■ Records shown
((
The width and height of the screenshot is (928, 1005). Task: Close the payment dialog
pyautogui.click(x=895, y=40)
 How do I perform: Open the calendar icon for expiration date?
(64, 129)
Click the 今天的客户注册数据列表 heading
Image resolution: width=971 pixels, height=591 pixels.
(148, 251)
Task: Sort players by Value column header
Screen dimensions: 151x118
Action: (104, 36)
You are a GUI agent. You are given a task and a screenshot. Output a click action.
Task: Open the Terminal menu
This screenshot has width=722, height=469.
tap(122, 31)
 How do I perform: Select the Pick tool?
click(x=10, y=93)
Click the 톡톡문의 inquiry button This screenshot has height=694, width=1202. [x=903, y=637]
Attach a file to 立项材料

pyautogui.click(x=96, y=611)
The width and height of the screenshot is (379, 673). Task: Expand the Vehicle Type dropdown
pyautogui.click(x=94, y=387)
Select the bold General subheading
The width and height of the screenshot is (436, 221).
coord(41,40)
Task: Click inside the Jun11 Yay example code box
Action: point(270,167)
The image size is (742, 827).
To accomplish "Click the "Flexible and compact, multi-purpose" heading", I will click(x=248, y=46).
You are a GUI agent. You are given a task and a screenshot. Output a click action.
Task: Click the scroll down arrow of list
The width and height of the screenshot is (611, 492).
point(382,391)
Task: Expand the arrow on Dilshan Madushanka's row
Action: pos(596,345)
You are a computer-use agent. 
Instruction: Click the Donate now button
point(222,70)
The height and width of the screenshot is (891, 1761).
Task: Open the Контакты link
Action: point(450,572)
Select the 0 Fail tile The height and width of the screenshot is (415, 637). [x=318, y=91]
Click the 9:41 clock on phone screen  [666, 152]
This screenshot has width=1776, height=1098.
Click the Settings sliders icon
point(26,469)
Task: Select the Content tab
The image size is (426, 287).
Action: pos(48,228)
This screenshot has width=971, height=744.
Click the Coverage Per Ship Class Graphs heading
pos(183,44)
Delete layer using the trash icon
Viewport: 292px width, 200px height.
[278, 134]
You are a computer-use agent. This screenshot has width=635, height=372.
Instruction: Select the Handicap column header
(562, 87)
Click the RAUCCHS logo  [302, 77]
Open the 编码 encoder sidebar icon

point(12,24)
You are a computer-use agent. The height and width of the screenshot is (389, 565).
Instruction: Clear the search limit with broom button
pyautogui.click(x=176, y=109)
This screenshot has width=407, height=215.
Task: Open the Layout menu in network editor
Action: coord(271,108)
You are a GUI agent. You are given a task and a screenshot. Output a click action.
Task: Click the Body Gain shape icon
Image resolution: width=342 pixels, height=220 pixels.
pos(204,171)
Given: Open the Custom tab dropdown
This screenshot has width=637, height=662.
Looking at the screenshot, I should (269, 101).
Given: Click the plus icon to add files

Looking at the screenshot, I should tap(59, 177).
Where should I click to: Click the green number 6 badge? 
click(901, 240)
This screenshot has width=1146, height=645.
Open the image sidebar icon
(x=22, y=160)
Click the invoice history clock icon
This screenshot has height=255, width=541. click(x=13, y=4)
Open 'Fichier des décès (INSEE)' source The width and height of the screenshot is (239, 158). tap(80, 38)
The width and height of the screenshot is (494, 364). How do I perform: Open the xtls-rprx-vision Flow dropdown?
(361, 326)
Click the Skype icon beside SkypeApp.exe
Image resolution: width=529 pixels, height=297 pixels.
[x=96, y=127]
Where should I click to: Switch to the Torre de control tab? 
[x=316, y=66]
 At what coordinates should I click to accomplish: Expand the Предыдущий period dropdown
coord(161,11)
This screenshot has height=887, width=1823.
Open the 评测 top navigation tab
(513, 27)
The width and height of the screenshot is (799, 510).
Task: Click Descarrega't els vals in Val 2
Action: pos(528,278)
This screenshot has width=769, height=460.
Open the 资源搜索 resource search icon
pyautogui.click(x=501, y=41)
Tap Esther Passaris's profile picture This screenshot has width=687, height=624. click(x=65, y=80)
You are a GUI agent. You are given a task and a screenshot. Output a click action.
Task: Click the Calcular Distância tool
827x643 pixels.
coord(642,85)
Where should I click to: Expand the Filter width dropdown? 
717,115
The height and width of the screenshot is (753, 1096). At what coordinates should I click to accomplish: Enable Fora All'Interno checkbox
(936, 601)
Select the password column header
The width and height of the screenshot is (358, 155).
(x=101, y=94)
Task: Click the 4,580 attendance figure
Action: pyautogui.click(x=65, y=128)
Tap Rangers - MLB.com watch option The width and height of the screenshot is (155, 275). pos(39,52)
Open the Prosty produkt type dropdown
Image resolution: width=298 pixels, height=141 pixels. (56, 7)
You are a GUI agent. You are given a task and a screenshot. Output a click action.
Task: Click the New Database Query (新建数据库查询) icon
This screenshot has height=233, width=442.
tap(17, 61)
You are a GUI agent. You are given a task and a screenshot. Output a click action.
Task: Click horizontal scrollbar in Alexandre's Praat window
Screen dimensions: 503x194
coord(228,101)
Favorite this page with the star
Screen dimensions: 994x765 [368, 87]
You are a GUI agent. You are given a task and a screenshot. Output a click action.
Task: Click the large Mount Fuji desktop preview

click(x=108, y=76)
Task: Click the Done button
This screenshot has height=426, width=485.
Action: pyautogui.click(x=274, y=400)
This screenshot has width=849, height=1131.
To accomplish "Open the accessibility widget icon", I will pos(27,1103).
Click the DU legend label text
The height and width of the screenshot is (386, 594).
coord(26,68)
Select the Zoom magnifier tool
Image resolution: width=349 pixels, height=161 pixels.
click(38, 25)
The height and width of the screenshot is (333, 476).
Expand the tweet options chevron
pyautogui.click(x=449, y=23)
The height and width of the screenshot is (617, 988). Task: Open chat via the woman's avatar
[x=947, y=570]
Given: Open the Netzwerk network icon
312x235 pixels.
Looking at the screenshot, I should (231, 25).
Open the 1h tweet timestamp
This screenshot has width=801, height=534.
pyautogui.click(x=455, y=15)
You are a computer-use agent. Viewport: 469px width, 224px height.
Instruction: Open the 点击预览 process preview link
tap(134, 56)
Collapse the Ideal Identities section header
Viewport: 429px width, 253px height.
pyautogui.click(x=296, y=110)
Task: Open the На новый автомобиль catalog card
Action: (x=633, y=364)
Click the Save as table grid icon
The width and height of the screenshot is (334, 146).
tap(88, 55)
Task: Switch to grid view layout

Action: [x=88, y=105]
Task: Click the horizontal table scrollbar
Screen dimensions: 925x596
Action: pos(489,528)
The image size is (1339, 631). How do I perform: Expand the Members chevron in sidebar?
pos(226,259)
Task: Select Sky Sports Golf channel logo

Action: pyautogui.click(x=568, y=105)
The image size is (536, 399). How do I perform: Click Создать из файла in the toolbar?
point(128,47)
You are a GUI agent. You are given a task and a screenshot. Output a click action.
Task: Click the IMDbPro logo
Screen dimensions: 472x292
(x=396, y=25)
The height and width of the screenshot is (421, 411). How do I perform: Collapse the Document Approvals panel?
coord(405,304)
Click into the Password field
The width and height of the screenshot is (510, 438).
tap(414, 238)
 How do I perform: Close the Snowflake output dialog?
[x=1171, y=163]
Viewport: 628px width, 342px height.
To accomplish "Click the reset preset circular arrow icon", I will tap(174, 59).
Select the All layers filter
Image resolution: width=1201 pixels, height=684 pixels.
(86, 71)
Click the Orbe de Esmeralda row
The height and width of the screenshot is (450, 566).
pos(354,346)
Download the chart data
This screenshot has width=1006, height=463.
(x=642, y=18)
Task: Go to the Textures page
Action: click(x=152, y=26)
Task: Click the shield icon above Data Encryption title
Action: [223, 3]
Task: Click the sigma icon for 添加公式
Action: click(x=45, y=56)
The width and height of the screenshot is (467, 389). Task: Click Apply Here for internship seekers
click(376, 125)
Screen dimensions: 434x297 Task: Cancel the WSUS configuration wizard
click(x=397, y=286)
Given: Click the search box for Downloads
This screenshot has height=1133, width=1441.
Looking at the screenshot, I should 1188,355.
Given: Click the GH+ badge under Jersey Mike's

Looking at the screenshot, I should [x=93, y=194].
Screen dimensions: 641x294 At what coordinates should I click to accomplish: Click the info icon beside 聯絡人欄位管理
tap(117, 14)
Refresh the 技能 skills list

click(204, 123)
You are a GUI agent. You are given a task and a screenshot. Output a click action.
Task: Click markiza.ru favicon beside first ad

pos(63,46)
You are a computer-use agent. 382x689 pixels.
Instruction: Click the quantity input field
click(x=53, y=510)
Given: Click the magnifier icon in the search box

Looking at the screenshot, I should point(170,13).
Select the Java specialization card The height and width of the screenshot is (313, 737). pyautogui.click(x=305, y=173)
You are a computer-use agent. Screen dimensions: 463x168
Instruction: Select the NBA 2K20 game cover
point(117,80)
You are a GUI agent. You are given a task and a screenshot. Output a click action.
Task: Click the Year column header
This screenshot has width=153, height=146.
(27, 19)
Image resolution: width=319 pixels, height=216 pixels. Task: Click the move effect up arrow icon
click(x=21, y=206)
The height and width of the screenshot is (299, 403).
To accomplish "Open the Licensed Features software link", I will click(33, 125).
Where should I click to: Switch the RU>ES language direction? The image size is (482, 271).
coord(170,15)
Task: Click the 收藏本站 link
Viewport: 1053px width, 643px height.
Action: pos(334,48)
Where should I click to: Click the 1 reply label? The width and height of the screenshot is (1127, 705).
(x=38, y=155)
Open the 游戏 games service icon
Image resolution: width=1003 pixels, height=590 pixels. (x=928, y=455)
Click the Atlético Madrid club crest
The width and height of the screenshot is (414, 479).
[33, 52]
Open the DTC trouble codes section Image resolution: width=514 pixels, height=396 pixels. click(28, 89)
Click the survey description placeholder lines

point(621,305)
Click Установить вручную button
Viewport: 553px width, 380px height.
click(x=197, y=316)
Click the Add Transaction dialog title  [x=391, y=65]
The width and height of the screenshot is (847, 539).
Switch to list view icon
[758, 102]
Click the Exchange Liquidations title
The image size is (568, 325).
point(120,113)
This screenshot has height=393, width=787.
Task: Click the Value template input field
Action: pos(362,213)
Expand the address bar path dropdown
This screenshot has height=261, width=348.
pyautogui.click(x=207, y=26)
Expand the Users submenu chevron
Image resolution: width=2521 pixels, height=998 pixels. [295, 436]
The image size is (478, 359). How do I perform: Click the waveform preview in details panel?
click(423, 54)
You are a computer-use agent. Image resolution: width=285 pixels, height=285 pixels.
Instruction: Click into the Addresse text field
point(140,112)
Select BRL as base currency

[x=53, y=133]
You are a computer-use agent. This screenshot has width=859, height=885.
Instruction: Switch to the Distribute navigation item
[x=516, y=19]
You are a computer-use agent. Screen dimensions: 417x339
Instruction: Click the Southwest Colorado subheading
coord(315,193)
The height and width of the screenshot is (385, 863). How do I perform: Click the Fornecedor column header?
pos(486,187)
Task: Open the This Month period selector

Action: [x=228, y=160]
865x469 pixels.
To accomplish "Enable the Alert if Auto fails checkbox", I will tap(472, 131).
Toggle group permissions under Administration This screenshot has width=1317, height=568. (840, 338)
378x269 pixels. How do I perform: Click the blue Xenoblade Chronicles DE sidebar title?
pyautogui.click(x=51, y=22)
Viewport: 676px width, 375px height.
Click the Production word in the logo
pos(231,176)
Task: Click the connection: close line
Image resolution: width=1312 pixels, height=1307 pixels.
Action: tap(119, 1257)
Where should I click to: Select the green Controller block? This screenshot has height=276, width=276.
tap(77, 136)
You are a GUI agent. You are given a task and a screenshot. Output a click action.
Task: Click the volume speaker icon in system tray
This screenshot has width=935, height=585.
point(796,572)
))
■ What is required
Looking at the material above, count the lines that hold "scrollbar" and give the total alone.

■ Answer area
2